Ureru Net Advertising Group is not just setting up a new AI subsidiary on July 15. Its June 30 update also rewrites the substance of the project: the Tokyo Growth-listed group has moved away from the container-style GPU data-centre plan it outlined in March and is now pitching a broader model that combines AI infrastructure with software and SaaS services.
That change removes several of the few hard anchors in the earlier plan. The company said the assumptions it disclosed on March 18, including a container-type facility, an August 2026 start-up, roughly ¥100mn of initial investment and phased spending in the years ending July 2029 and July 2030, no longer apply as previously stated.
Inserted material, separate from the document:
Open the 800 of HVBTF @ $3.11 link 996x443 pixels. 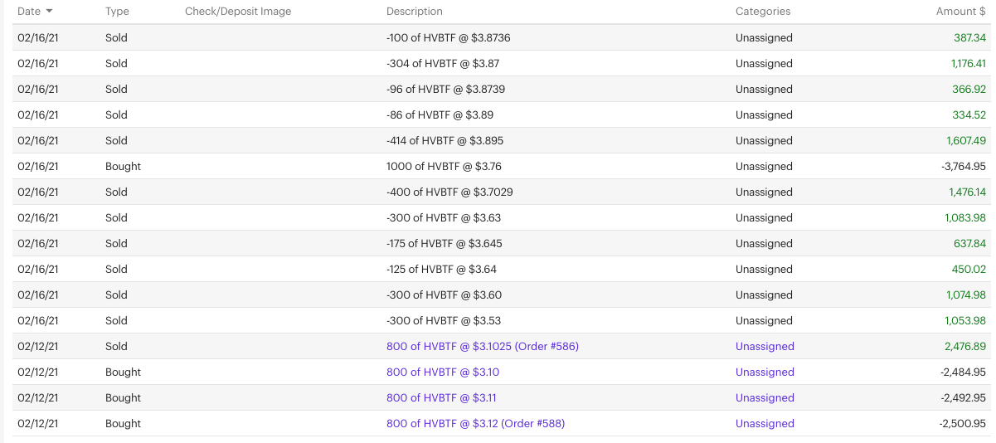441,398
A new equipment plan is being drafted, while the funding method and final investment amount will be disclosed only once fixed.
The governance set-up has changed as well. Mina Sugimura is now due to serve as representative director of the new unit, BCDC.Ai.GPU Data Center, instead of the previously expected Hiroshi Isogai. Ureru Net said it wanted to separate investors from day-to-day execution, adding that Isogai is expected to take a 49% stake and stay involved on the business side as a shareholder.
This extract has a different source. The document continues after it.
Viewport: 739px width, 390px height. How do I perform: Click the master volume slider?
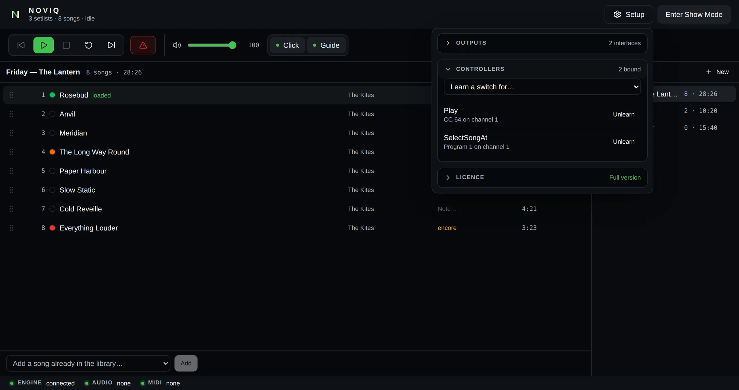[212, 45]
| Item | Earlier assumptions | June 30 update |
|---|---|---|
| Business scope | GPU data-centre project | GPU infrastructure plus AI services and SaaS |
| Facility format | Container-type GPU data centre | Priority shifts to deployment inside a large data-centre facility |
| Start-up timing | August 2026 start-up | Revised equipment plan pending; supplement targets completion and start-up next year |
| Initial investment | About ¥100mn | Funding method and investment amount not yet fixed |
| Later investment | Phased capex in the years ending July 2029 and July 2030 | New equipment plan to be disclosed once fixed |
| Leadership | Hiroshi Isogai was expected to be representative director | Mina Sugimura to lead the unit; Isogai is expected to hold 49% and stay involved as a shareholder |
BCDC.Ai is being positioned as more than a server-room build. Ureru Net says the unit will span four pillars: a liquid-immersion-cooled GPU data-centre business, the "isoAi" enterprise AI platform, the "BCDC AI Gateway" API gateway service, and AI-related SaaS including Staff Manager and Concierge Push. Supplemental materials add a tentative first-phase operating model: leasing one section inside a data centre run by a major listed company, at an undisclosed Kanto location, with construction planned this year and completion and start-up targeted next year.
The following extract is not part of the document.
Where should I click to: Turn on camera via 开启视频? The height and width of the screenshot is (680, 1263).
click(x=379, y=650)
The catch is that the economically important pieces are still open. The company says multiple candidates are under discussion, but no formal contract has been signed. It also says liquid immersion cooling is only a candidate technology at this stage, not a confirmed design choice. For readers tracking Japan's AI build-out, that makes this disclosure less a confirmed data-centre rollout than a strategic reset: more scope, more software, and for now fewer fixed commitments.